We can work around the impedence mismatch the other way, by not using 
tables-next-to-code in GHC, but that costs us a bit in performance.

> [disclaimer: grain of salt speculation, haven't read the code]
> Tables-next-to-code has an obvious cache-friendliness property, BTW.

Oh absolutely, that's why it's not a clear win and some people argue 
that the code cache pollution should outweigh the negative effects of 
those extra indirections. Having seen the effect of branch 
mispredictions though I'm inclined to believe that those indirections 
are more expensive, though.  The cost is this: every return to a stack 
frame takes two indirections rather than one.
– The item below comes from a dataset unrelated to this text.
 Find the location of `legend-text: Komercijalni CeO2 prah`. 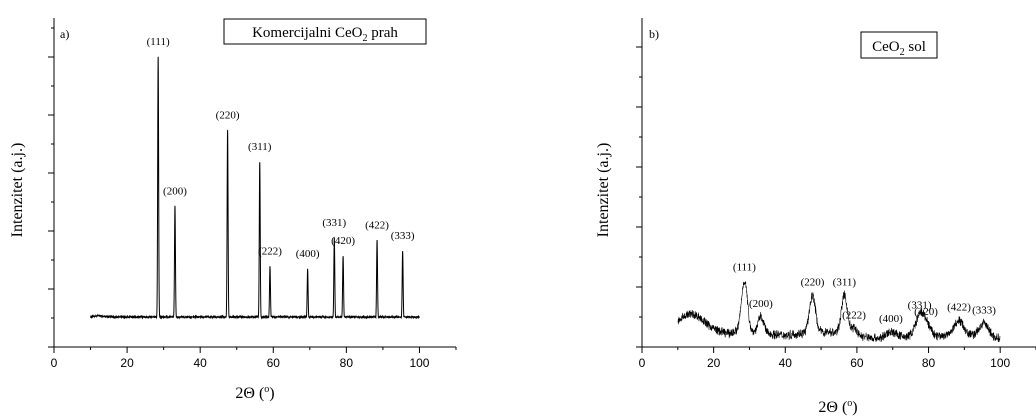

legend-text: Komercijalni CeO2 prah is located at coordinates (325, 34).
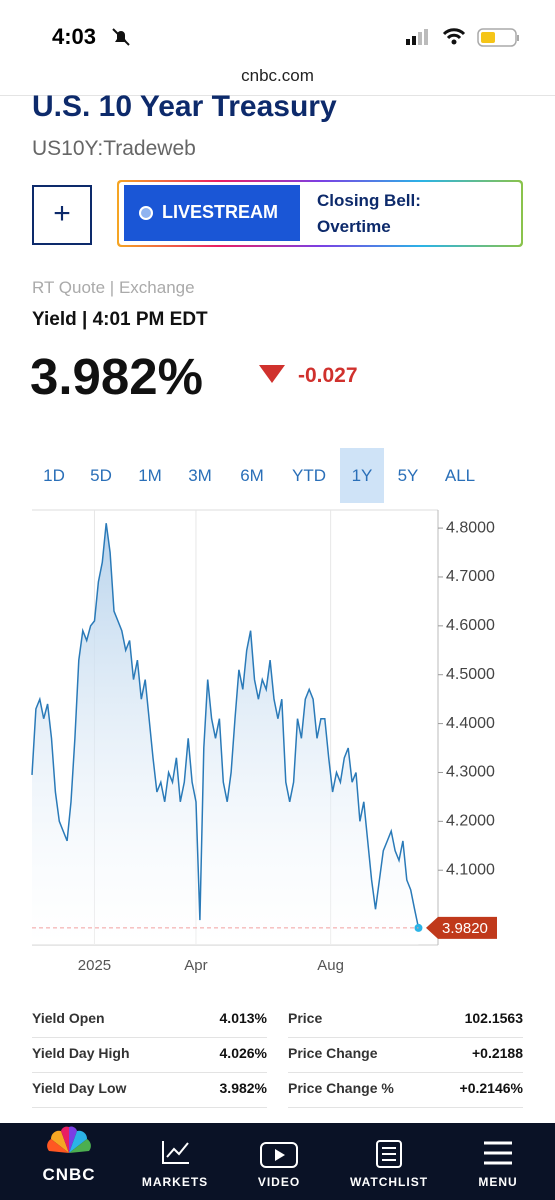 The image size is (555, 1200). What do you see at coordinates (341, 1088) in the screenshot?
I see `stat-label: Price Change %` at bounding box center [341, 1088].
Of course GHC's two representations are not the only two you could 
choose - people have been designing clever ways to map code addresses to 
data structures for a long time.  If returning to a stack frame is the 
dominant operation then you would put the return address on the stack 
and use a hash table to map those to info tables.  That trades off 
mutator time against GC time, and we don't know whether it would be a 
win, but we do know it would take a lot of effort to find out.  The 
tables-next-to-code representation means that you don't have to fiddle 
around with hash tables, so it's simpler and probably faster.

> Generally, there's going to be some instruction prefetch into the cache.
> This is likely why it's faster. Otherwise, you have to warm up the data
> cache, since LLVM spills the tables into the target's constant pool.

Not sure what "spills the tables" means, but maybe that's not important.

> NCGs should be faster than plain old C. Trying to produce optimized C is
> the fool's errand, and I'm starting to agree with dropping that. My
> worry was that the C backend would be dropped in its entirety, also a
> fool's errand.

Yes, exactly.

Cheers,
	Simon